I wrote about this a while back but as Moody's downgrades Italy by three notches I think it worthwhile revisiting the ratings and what they mean. The various levels are as below, in the format Moody's / S& P, Fitch (Standard and Poor's and Fitch use the same system) and for ease of reference I am giving just the ratings for long-term debt
Aaa / AAA
Aa1 / AA+
Aa2 / AA
Aa3 / AA-
A1 / A+
A2 / A
A3 / A-
Baa1/ BBB+
Baa2/ BBB
Baa3/ BBB-
It is easiest to see this in terms of four divisions. Prime is Aaa / AAA (Triple A). This is the level risk perceived to be almost non-existent, so, for example, companies investing your life savings would have a fair proportion (it varies) in this category. It pays the least. The USA has been downgraded from this level by S&P, but not by the other two. There are 10 European countries at this level: 3 Scandinavians, Denmark, Germany, Holland, Switzerland, Austria, France, Britain.
The next three, the 'Double A' categories, are high grade investments. They include countries such as Spain and Belgium, and high grade companies.

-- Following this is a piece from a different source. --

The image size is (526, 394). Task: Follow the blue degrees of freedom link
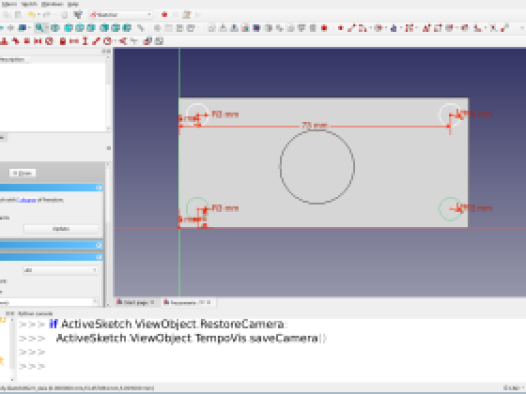tap(26, 200)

Then the 'Single A' categories, which include Poland, Czech Republic and of course now Italy.
Anything below Baa3 / BBB- is not regarded as investment grade and is therefore seen as a speculative investment.
Moody's has downgraded Italy's long-term debt to A2, in line with S&P's downgrade last month. so it is nothing new. Also on the plus side are that there are four categories further to fall while remaining investment grade. Against that, all the agencies expect Italy's rating to fall.
So it's not a surprise, but it's really not good news.